■ **Extract provided**:

──────────────────────────────

The Little Rascals Save the Day Page #3
Yeah, we travel in
different social circles.
I don't know.
They're awful short.
Hey, as long as they can carry a bag,
what difference does it make?
Okay, let's go. We're late.
Come on, grab the bags.
Now you two do
exactly what Mr. Kaye says
or you're out of a job.
Understand?
Yes, sir.
Yes, sir.
Oh, Edgar, how did you
manage having lunch here?
You're not even
a member of this club.
Let's just say
I have a few friends in high places.
Oh, you mean the Chief?
Yep, that's one.
Ooh, fancy.
Man, this working
for a living sure is a lot of work.
Yeah, I think
I'm more cut out for executive work.
You know,
with a corner office.
You said it, pal.
Oh, Ed, this is lovely.
Well, it is
a special occasion.
After all,
we've been dating for
one year, five months, three weeks,
four days and nine hours.
But who's counting.
it has been wonderful.
It has, hasn't it?
Who does he
think he is, a pro?
I don't know,
but he sure is lame.
It's gonna go...
That's exactly what it's gonna do.
Yeah. Yeah.
I'm sorry, it's not gonna work.
Lame.
Maybe you'd like
to share with us
some of your
golfing expertise.
With pleasure.
Watch and learn.
Oh, good.
I can't wait.
Show him
how it's done, Spank.
Hmm.
Hmm. Mmm!
Ooh.
Mmm.
You're not getting
any taller.
Simmer down, hot sauce.
June, there's
something that I've been wanting to ask you.
Yes, Edgar?
Fore!
June, will you...
Ed, are you hurt?
What in the world
is going on here?
I got hit by a golf ball.
It came from over there.
Kids.
Those kids!
Quick, Spank.
Ditch the evidence.
Oh.
Fore.
And stay out.
You're fired!
Ugh!
What are we
going to do now?
Yeah, we all got
fired from our jobs.
Alfalfa and me didn't
get fired, we resigned.
Working conditions were terrible.
Mmm-hmm.
Okay, but how are we
gonna raise enough money to help Grandma?
Nobody ever got rich
working for somebody else, right?

──────────────────────────────

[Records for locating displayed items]
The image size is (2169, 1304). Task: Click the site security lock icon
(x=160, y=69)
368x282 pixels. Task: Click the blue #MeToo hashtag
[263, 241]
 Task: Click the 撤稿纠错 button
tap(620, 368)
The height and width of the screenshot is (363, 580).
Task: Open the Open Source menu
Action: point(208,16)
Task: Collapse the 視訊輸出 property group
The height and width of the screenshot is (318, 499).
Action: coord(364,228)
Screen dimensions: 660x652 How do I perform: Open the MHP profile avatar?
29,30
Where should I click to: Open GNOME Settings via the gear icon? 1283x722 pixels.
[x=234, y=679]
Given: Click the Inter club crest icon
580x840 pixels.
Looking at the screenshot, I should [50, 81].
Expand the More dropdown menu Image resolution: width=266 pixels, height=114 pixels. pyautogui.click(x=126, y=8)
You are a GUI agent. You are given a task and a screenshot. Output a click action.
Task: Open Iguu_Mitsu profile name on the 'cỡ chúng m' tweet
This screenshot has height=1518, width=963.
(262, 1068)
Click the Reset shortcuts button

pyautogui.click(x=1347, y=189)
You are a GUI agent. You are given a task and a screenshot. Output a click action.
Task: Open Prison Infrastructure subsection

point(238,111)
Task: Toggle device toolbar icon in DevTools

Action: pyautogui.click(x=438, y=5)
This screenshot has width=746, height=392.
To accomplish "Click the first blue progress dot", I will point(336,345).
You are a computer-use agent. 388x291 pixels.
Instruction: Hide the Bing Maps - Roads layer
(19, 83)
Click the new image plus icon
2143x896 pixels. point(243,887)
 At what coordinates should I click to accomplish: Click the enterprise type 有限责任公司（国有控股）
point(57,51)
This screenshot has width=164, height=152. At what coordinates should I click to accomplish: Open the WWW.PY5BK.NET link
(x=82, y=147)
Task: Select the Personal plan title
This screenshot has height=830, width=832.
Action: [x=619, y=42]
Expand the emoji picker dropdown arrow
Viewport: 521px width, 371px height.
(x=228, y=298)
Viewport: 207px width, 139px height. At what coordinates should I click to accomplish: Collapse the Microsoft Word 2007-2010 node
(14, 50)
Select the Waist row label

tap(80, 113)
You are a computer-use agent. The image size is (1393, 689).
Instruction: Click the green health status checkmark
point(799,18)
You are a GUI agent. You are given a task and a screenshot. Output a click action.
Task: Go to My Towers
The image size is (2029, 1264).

──────────────────────────────

■ **Work to do**:
#1 In the script excerpt, what reason is given for why Alfalfa and the speaker resigned instead of being fired?
#2 List every personal name that appears in the script excerpt.
#3 Continue the script excerpt from its final line.

■ **Results by task**:
#1 Working conditions were terrible.

#2 Edgar (also called Ed), Mr. Kaye, June, Spank, Alfalfa

#3
Right.
So we're going to
start our own business.
Our own business?
What kind of business? Hmm.
Let me think.
What's up, Petey?
Petey just gave me an idea.
- Thank you.
- Thanks.
Hi, Alfalfa.
Hi, Darla.
5 whole dollars?
I'm not sure.
That seems like
an awful lot of money.
What exactly do you
get for 5 whole dollars?
what don't you get?
Here at Komplete Pet Kare,
our expert staff will provide your pet
with the finest services
known to man or beast.
For the price of just $5,
our deluxe spa package
includes pet walking and washing.
But wait, there's more.
Your pet will also be groomed by our patented
Groom-O-Lator.
Well, that does
seem very nice,
but Princess Flufferina
means the world to me.
And I've never left her
with anyone else before.
She's my prized pet.
You have nothing to worry about, Darla.
She's in good hands.
In fact, people call
me the Cat Whisperer.
Hi there, kitty.
Spanky here will escort Princess Flufferina
to the spa.
Bye, Alfalfa.
Bye.
Come on, Romeo,
time to make some moolah.
How's the grooming going,
Mary Ann?
Yeah?
Pretty good.
It took a while
because he kept trying to hide in his shell,
but look at that smile now.
Show them, Cecil.
How are the fish comin'?
They're on the rinse cycle.
But I need both your help bathing and grooming
the other animals.
Alfalfa, fire up the Groom-O-Lator.
Why can't you fire it up?
'Cause I'm the leader.
I'm supervising.
Ready, Petey?
Here we go.
Here you go.
First stop,
the rinse station.
Next stop,
the soap-down station.
Then onto the rub-a-dub-dub
scrub station.
After that,
the dry-o-matic station.
And finally, a little perfume
to make them smell sweet.
Fresh and clean.
If this isn't a license to print money,
I don't know what is.
I gotta say,
I had my doubts at first,
but when you're right,
you're right.
Hey,
Spanky, when you're done signing autographs,
we need more soap.
Okay, okay.
The way I figure it,
if we can see 50 pets a day,
we'll have Grandma's
money in no time flat.
Here's another one.
Ready for grooming.
Ready for grooming.
Okay, guys,
load up the other pets.
We've got a lot of animals to groom.
Gotcha.
Oh, Ed, this is lovely.
I can't believe that
you put this whole thing together on your lunch break.
Well, our last date
didn't go so well
and there was something I wanted to
ask you before we got
interrupted.
Ask me anything,
Officer Kennedy.
Okay.
Let's go to
the park, little doggies.
Giddy up.
Whoa.
Whoa, whoa!
Slow down!
Well, Miss Crabtree.
I mean, June...
- Officer Kennedy.
- Oh.
Hi, Miss Crabtree!
Hi, Officer Kennedy!
Are you guys
having a picnic?
Yeah, a picnic.
Here you go, little guy.
Hold still!
Spanky, maybe
you should handle Princess Flufferina?
It's just a cat,
not a mountain lion.
All I know is, when Darla sees how well
I took care of her cat,
she's gonna find
me irresponsible.
Don't you mean irresistible?
Irresistible. Irresistible.
Yeah, that, too.
Oh, no. Guys, look.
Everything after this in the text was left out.